EXERCISE PROMPT: Copy out all lines bearing the word "agent" from the listing below.

[[ EXTRACTED ENTRIES, beginning ]]

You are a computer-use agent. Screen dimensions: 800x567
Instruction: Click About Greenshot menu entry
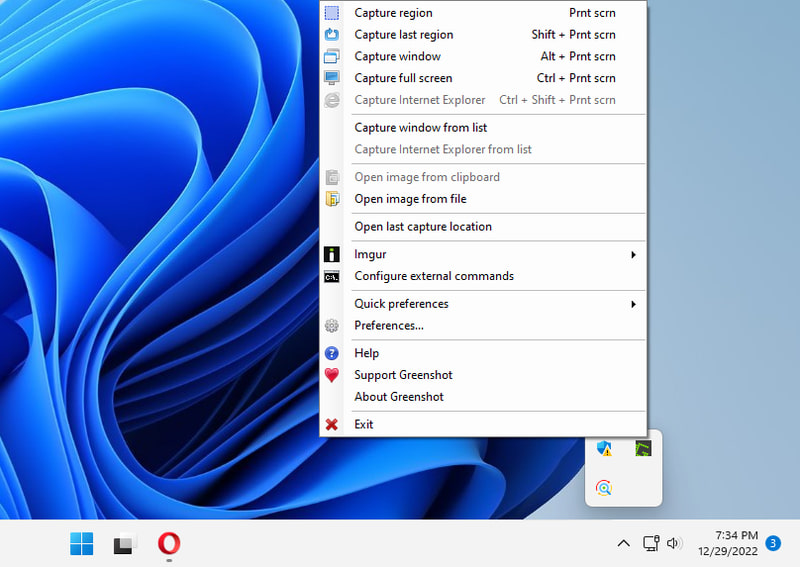[399, 397]
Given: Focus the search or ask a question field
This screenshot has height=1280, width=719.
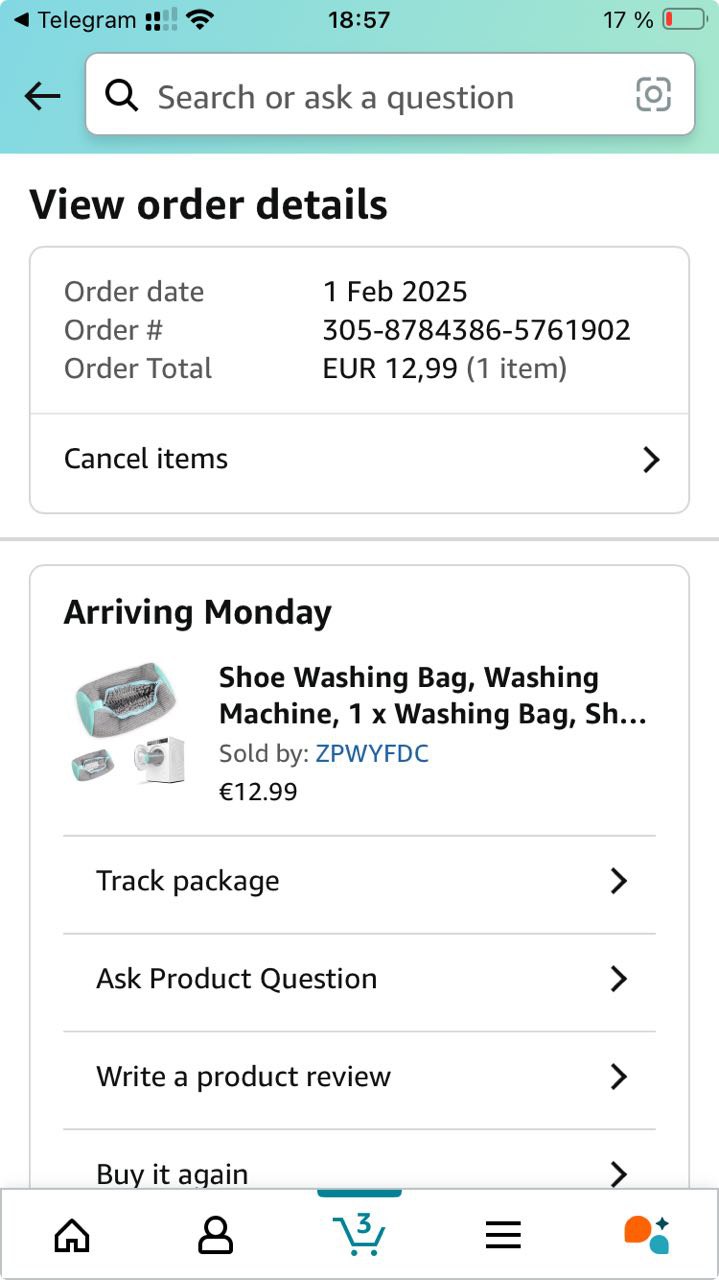Looking at the screenshot, I should [x=380, y=97].
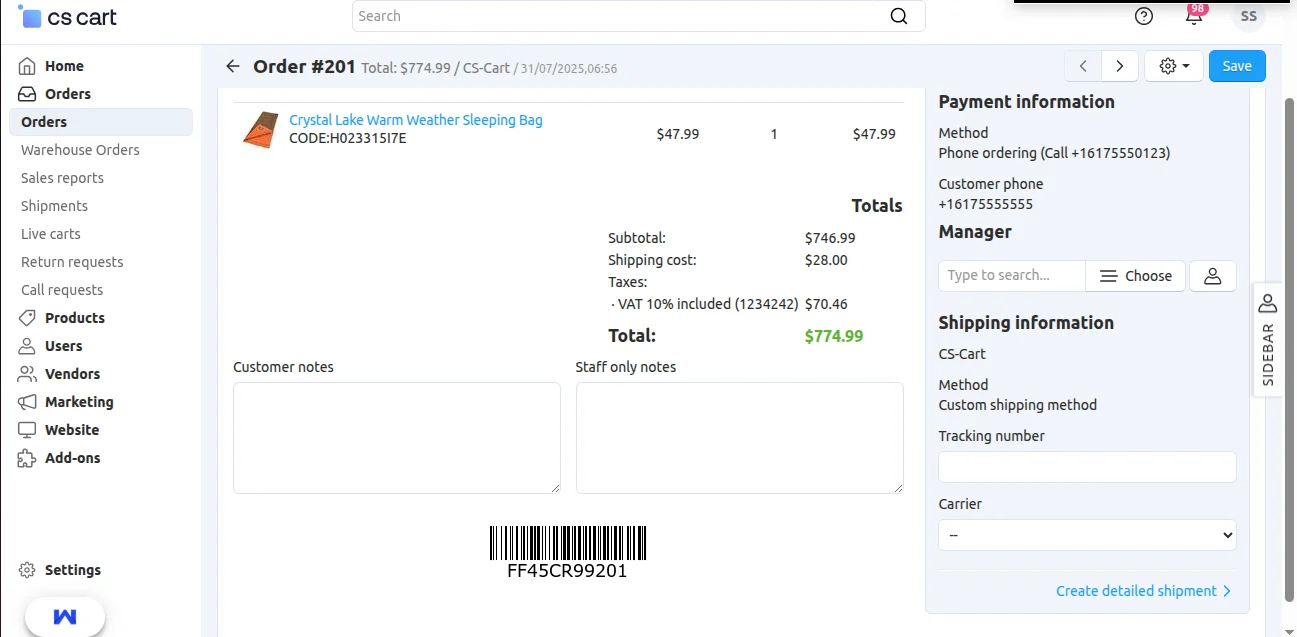
Task: Open the Marketing menu
Action: [x=79, y=402]
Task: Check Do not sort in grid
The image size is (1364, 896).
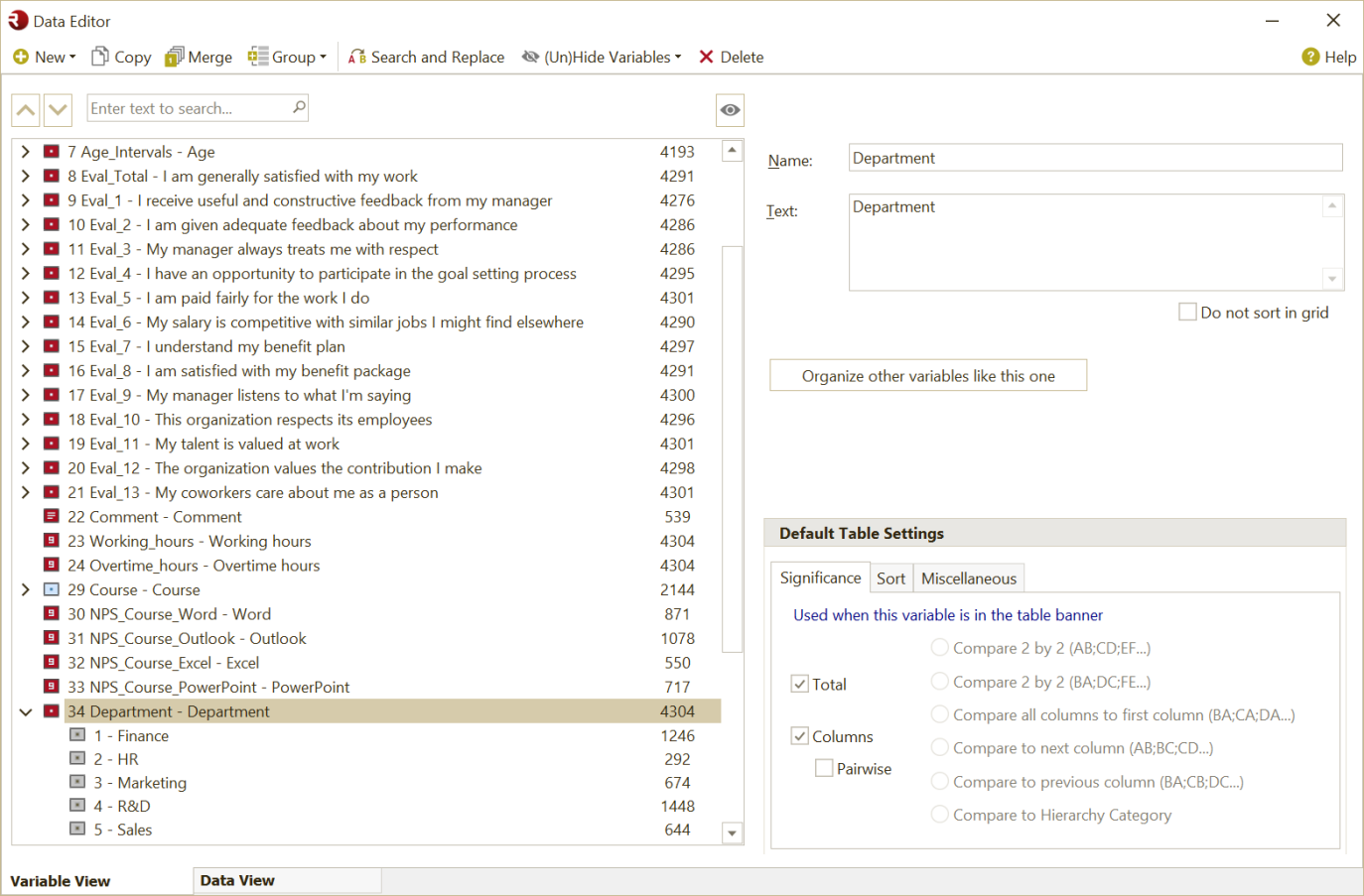Action: tap(1187, 312)
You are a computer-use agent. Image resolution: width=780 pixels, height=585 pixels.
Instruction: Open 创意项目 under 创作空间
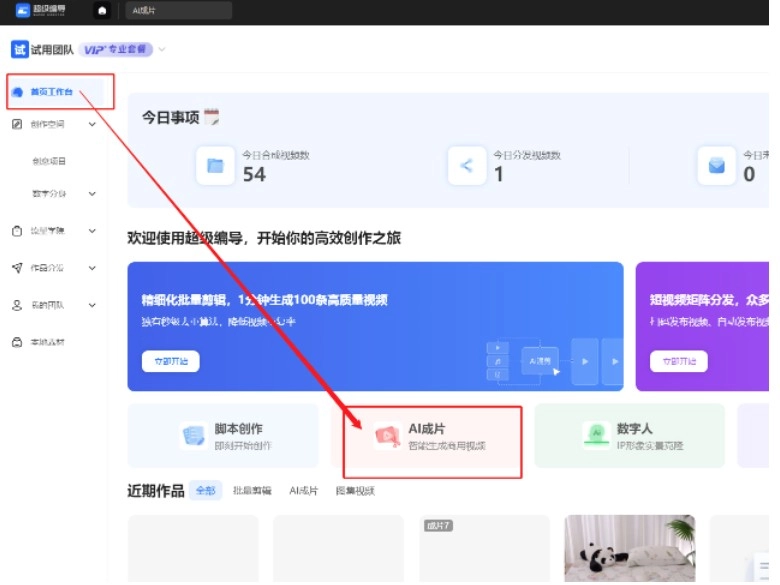49,161
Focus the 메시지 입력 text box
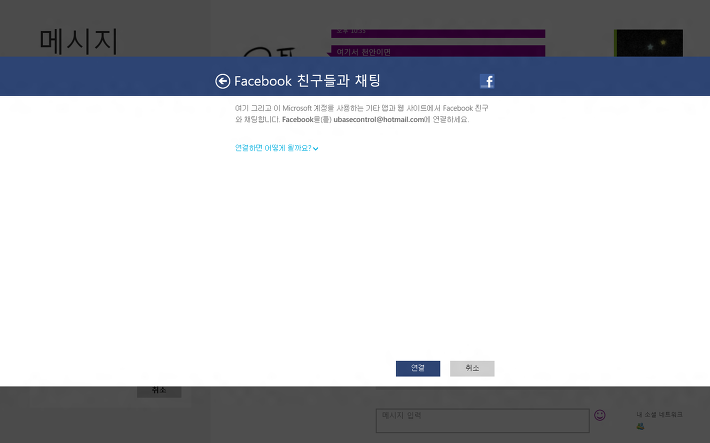 pyautogui.click(x=482, y=420)
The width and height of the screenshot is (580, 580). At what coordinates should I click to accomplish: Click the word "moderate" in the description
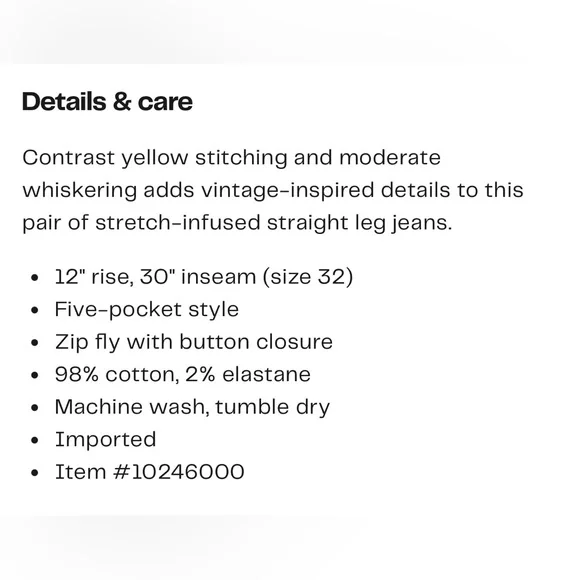coord(390,158)
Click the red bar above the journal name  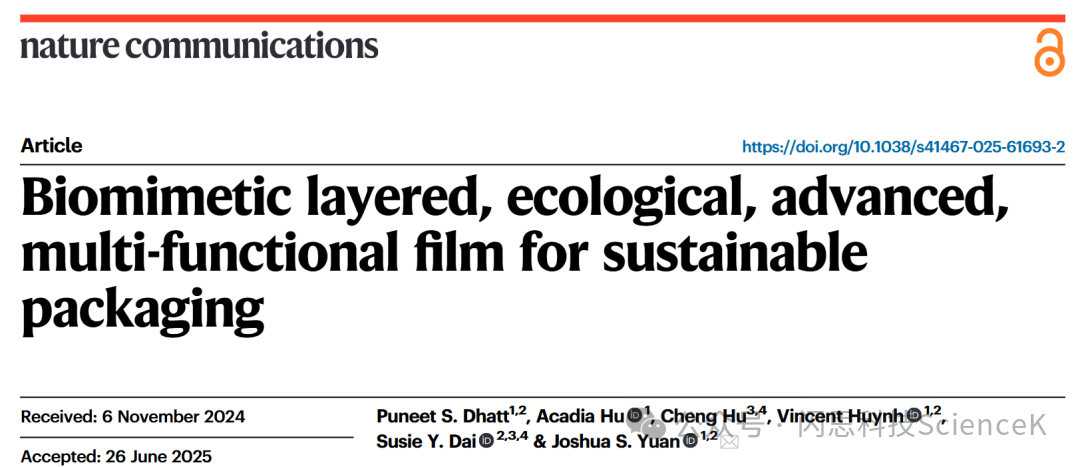click(x=540, y=19)
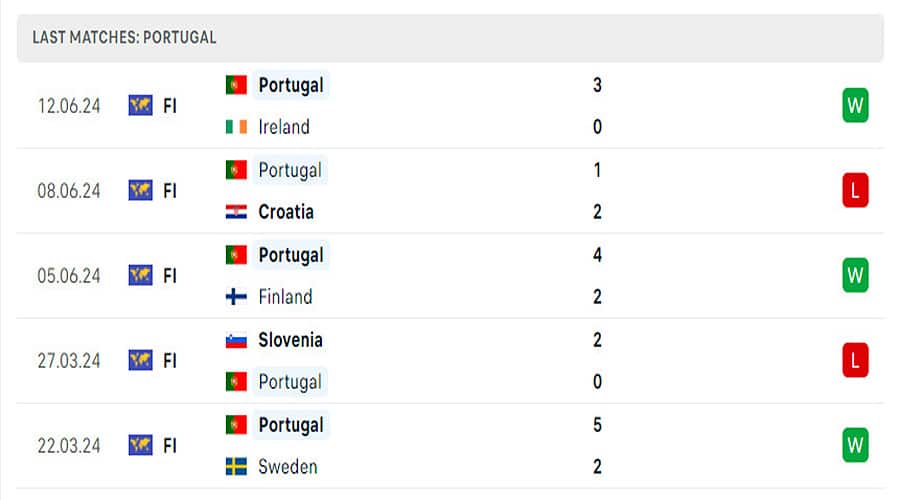
Task: Click green W badge for Sweden match
Action: pos(855,445)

[[ EXTRACTED ENTRIES, end ]]

RESPONSE TO THIS EXERCISE:
You are a computer-use agent. Screen dimensions: 800x567
You are a computer-use agent. Image resolution: width=780 pixels, height=585 pixels.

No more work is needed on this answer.